*Crosswalk lights initiative shifted back to committee level *
A safety initiative meant to expedite the addition of eye-level lights at all of Winnipeg’s lighted pedestrian crosswalks will be delayed to determine how best to pay for it.
City council’s public works committee looks set to take a second look at how best to fund the lower-mounted safety lights, which a motion seeks to have installed “as soon as possible.” The referral back to public works still awaits a council vote.
On Wednesday, Coun. Matt Allard repeatedly told EPC members it’s essential to get the work done as quickly as possible to prevent future collisions.
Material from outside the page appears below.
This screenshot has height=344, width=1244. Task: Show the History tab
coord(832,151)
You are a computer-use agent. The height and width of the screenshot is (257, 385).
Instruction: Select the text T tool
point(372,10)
Allard stressed it’s also critical to achieve that without any reduction to the resources devoted to other road safety initiatives.
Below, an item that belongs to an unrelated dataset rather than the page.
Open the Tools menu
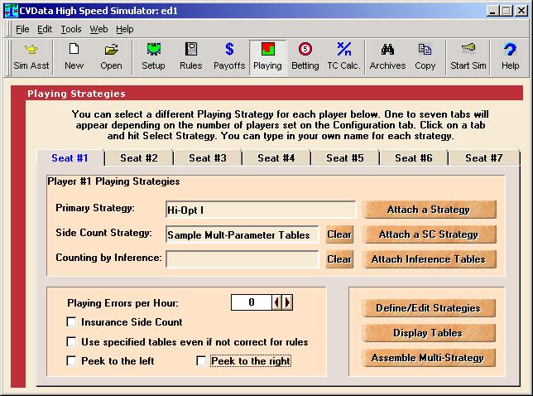The height and width of the screenshot is (396, 533). pos(71,29)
“The city has known since 2013 that these low-mounted lights are a cost effective way, an easy way to better pedestrian safety… I’m convinced there’s capacity within the signals department… to do the work that needs to be done,” said Allard, who raised the motion that calls for the new safety initiative.
The executive policy committee ultimately asked council to send the matter back to public works instead of giving it final approval, which Allard eventually agreed to.
Multiple EPC members argued the motion failed to pinpoint an appropriate funding source.
“I feel like what’s being proposed here… it’s clear as mud in terms of what we are asking the public service,” said Mayor Brian Bowman.
Bowman and others stressed they didn’t oppose the idea itself, which Allard raised after safety concerns at lighted crosswalks were raised in a recent Free Press series.
The series noted traffic safety activist Christian Sweryda has lobbied the city for more than a decade to add more of the eye-level lights, deeming these easier to spot than overhead lights for drivers whose vehicles are close to an intersection.
Sweryda links the lighting issue to six crashes at crosswalks with overhead lighting over a 19-month span from February 2018 to September 2019, which resulted in four deaths.
The city has already installed 25 low mounted lights at crosswalks, while 158 locations still await funding.
Council approved $145,000 in the 2022 budget to convert 15 more. Allard’s motion proposes to raise that amount to $1.6 million to complete all installations instead.
The original motion had called for the public service to fund the work through council’s so-called “rainy day fund,” the local and regional streets renewal budget, savings from an Archibald Street construction project and/ or “another source identified by the executive policy committee.”
The head of council’s finance committee said that sparked concern for the following reasons: the Archibald project involved a funding agreement with the provincial and federal governments, so its savings aren’t necessarily available for city use; the street renewal budget was already tapped to cover operating costs in the 2022 budget; the rainy day fund has dwindled to cover COVID-19 pandemic losses; and the call for “another source” of cash is too vague.
“I would like to see those lights installed but, at this time, a legitimate funding source has not been identified,” Coun. Scott Gillingham said Friday.
Coun. Brian Mayes agreed: “There is no new money identified to do this… We all agreed this is a worthwhile initiative… it’s just something’s got to give to fund it.”
Allard could not be reached for an interview Friday. In an email, executive assistant Ryan Palmquist said additional funding options will be explored.